Plus une information est prévisible, moins elle est intéressante: c’est plus particulièrement le cas de “l’information officielle”. Cette logique de l’information favorise “l’antisystème”. Selon Martin Gurri, ancien analyste de la CIA , l’écosystème de l’information, bouleversé par l’avènement des réseaux sociaux, s’est effondré.
Les signaux d’alarme étaient évidents: le rejet des sources d’information autrefois jugées fiables; le contournement des institutions à l’aide des réseaux sociaux; une grogne grandissante et parfois violente envers tout ce qui représente l’autorité.
Ainsi, même une information “dominante” peut être majoritairement acceptée si elle semble mettre le “système” en difficulté. Peu de sources contestent, par exemple, la véracité des révélations des lanceurs d’alerte.

le faux décomplexé

Le ministère des Armées va investir dans la « guerre cognitive » avec le projet MYRIADE.
La « guerre cognitive » consiste à s’adresser à des groupes d’individus pour leur faire prendre des vessies pour des lanternes afin d’obtenir un effet tactique, voire stratégique…/… Les progrès technologiques, en particulier dans les domaines de la cybernétique et des biotechnologies, associés à l’évolution des connaissances en matière de neurosciences, font que, de nos jours, il est plus facile qu’avant d’exploiter les faiblesses du cerveau humain.
Un faux décomplexé peut se nourrir abondamment et impunément d’illicite… ce qui permet l’explosion de l’offre dans ce domaine.

le faux comme produit


La culture du faux a sans doute commencé avec les pseudonymes. On trouvera ici un panorama de technologies du faux d’ores et déjà disponibles… en attendant mieux. Il permet de constater que beaucoup d’énergie s’y dépense, en marge même des métavers . De nouveaux avatars du faux fleurissent quotidiennement… trop pour être mentionnés. Citons, entre mille, l’exemple de ce faux caillou.

le futur du faux


Le futur du faux va donc s’inscrire dans ses caractères structurels:
  • Le vrai est plus incertain, plus complexe, plus inaccessible, moins communicable
  • Le vrai est moins créatif
  • Le vrai est aujourd’hui perçu comme peu démocratique
  • Les autorités de référence du vrai – notamment les sciences – sont plus hésitantes que par le passé (voir ”probabilités, corrélations: quand la science ne sait plus”) et par là, perçues comme plus facilement contestables.
  • La recherche scientifique, en ce qu’elle requiert des moyens financiers croissants, devient forcément suspecte, car condamnée à “ne pas mordre la main qui la nourrit”.
  • Le recueil massif de données et ses jeux de corrélations multiples accumulent les “possiblement vrais”. Le vrai et le faux sont appelés à s’y ressembler, voire à s’y confondre.
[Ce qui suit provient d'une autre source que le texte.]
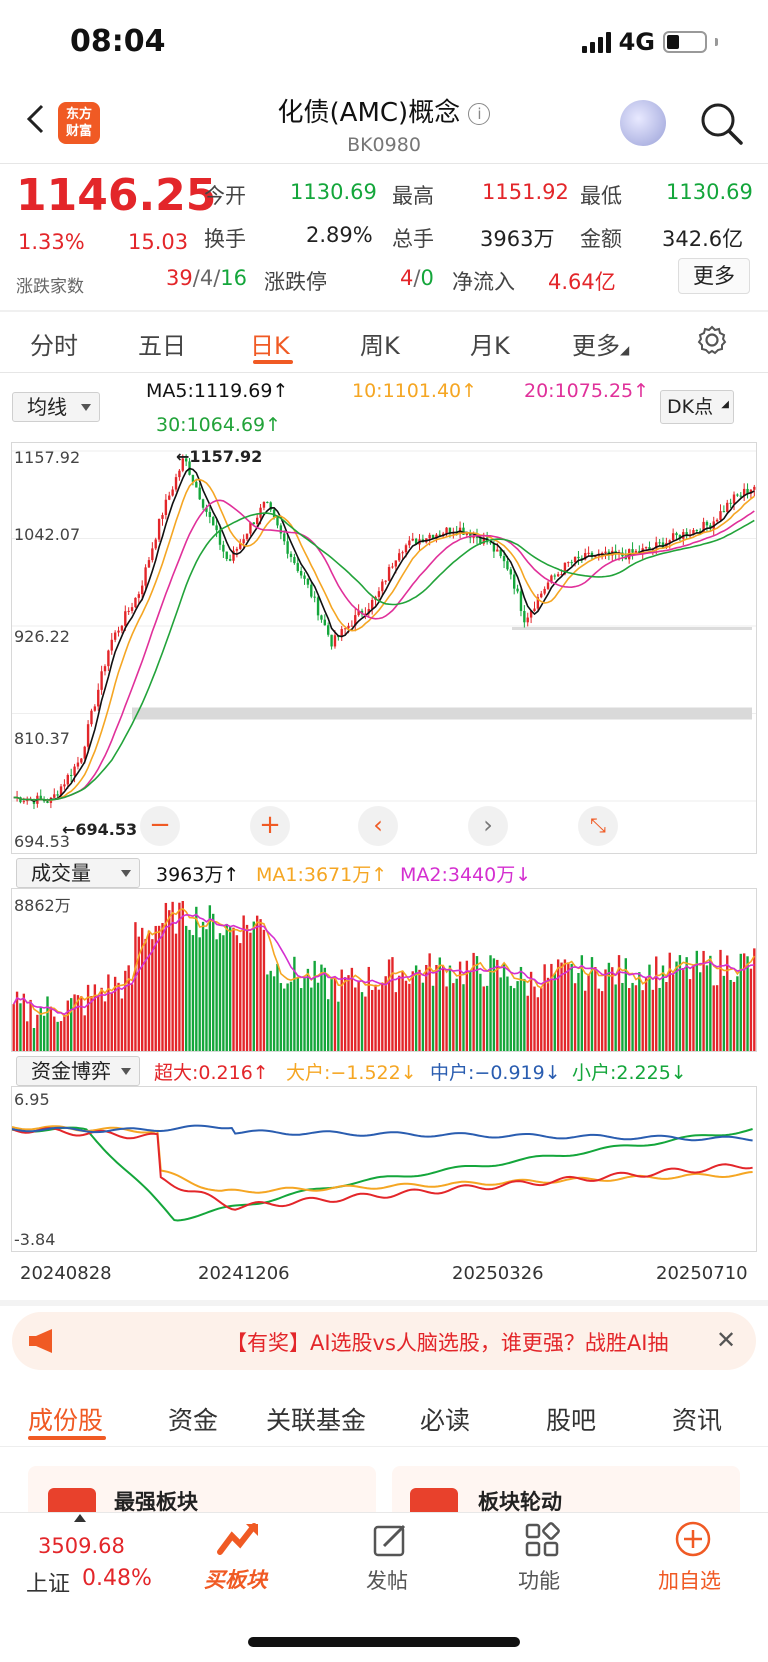 The image size is (768, 1662). Describe the element at coordinates (542, 1540) in the screenshot. I see `functions-grid-icon` at that location.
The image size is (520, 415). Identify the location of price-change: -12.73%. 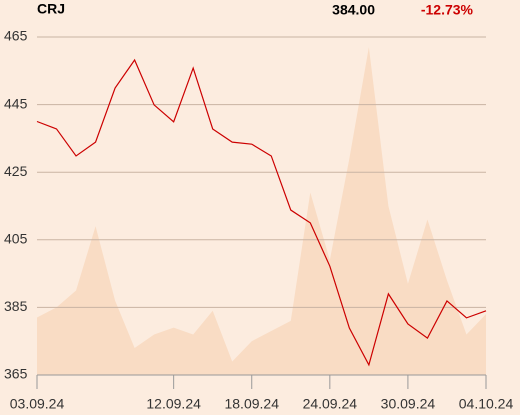
(448, 10).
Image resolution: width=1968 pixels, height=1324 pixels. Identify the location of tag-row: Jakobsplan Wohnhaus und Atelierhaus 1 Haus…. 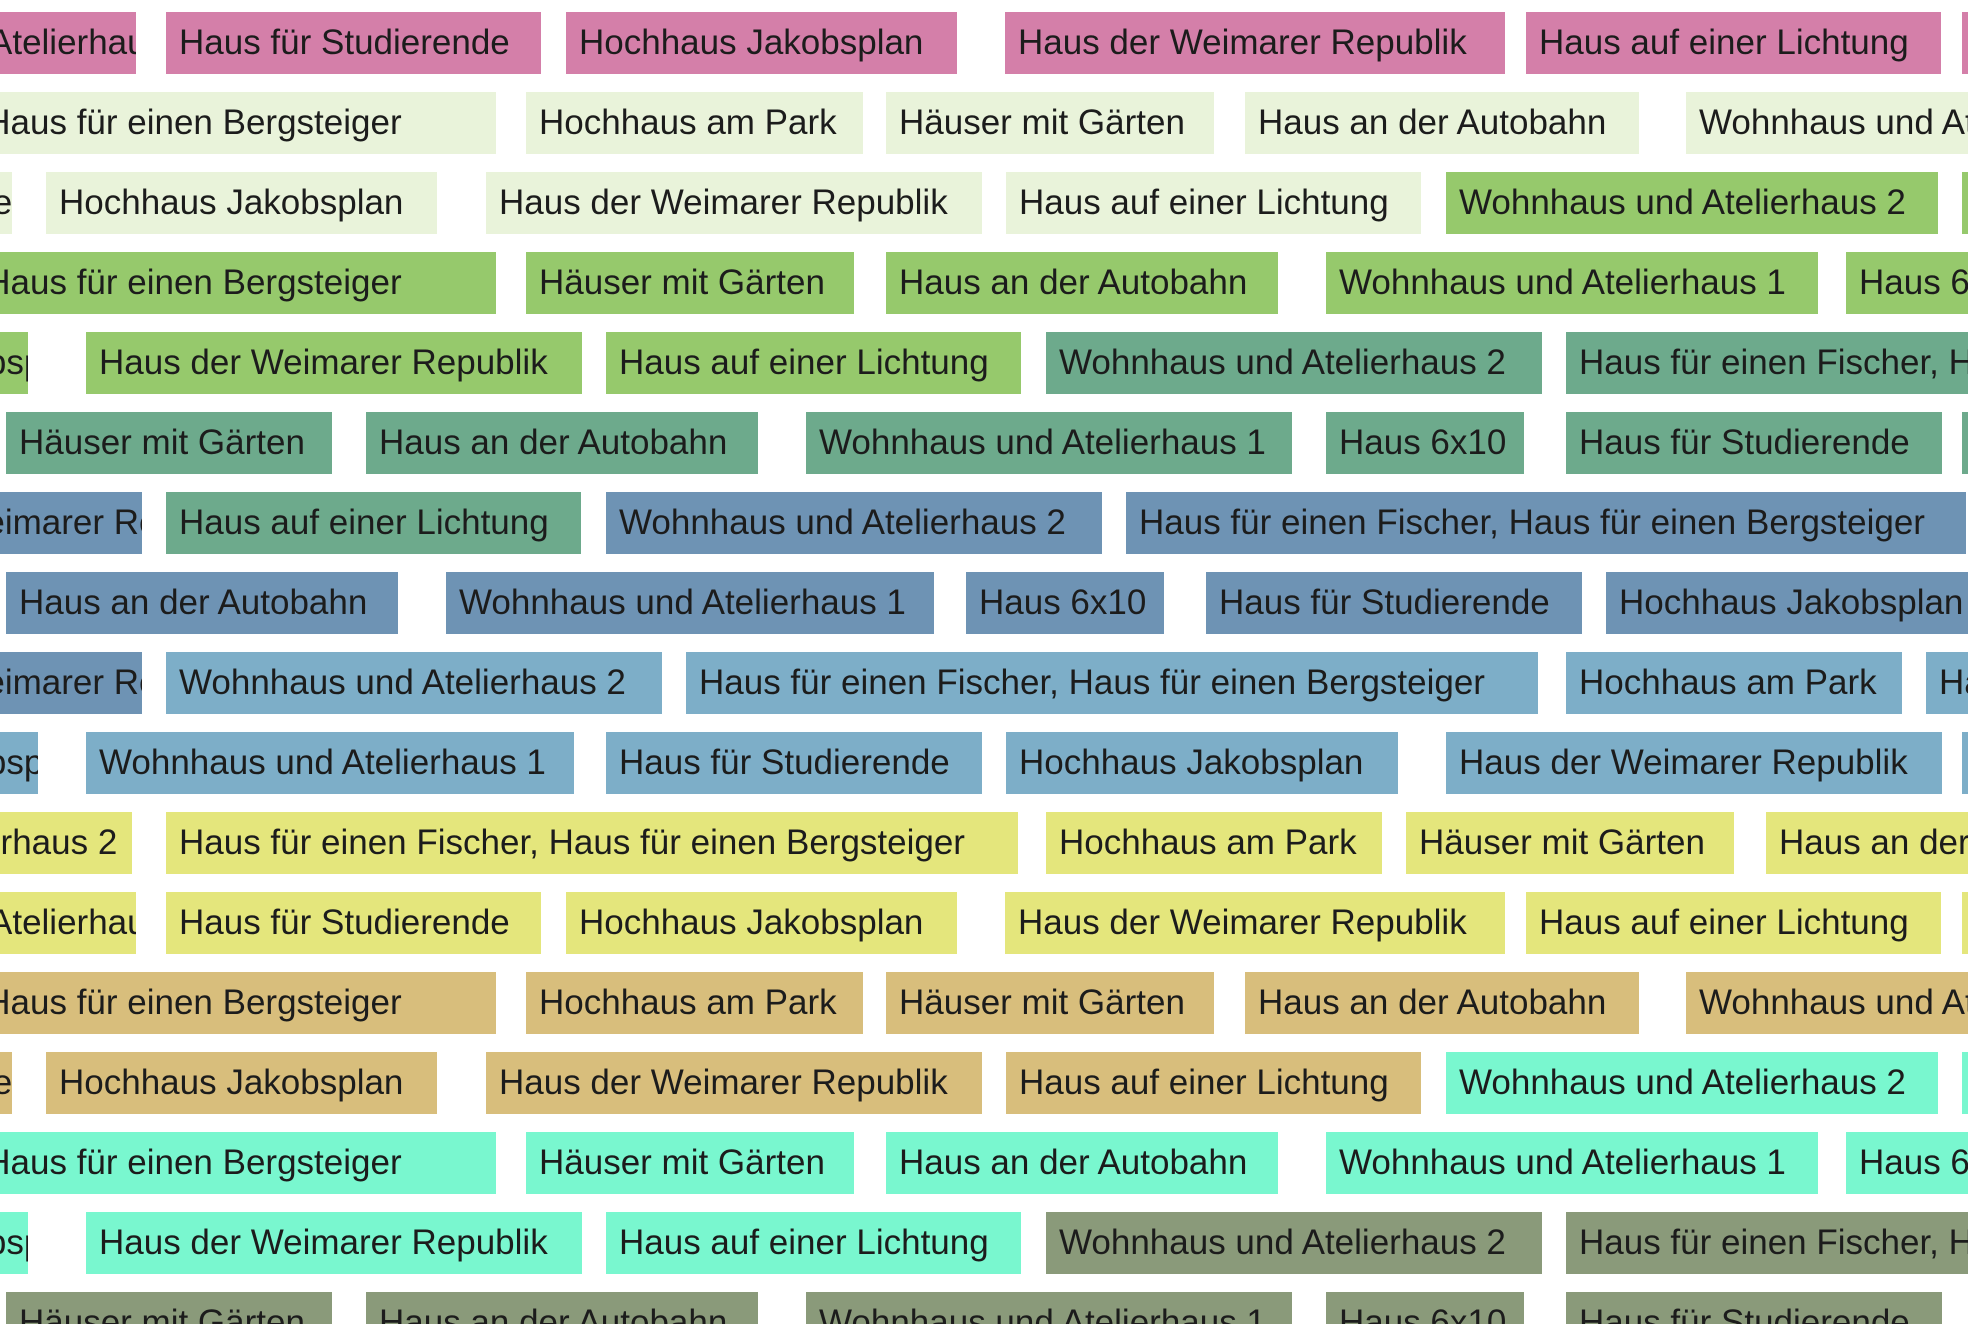
(984, 763).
La question, qui aurait pu paraître logique au regard du problème posé, à savoir: «quelles sont les manifestations du faux qui vont prévaloir dans le futur», devient caduque par la dissolution des limites du concept.

Le vrai va sans doute tendre à être de moins en moins recherché pour lui-même, désertant les contenus pour devenir un attribut de simple apparence. Le faux ne sera reconnu comme tel que dans la mesure où il apparaitra négligé, bâclé dans sa mise en forme. La recherche du vrai va se muer en celle du “vraisemblable”, qui semble exclure l’information isolée au profit d’une “construction”… qui en appelle aux ressorts de la fiction. Le futur du faux pourrait n’être qu’un futur où l’on ne fera plus… que se contenter… de se raconter des histoires.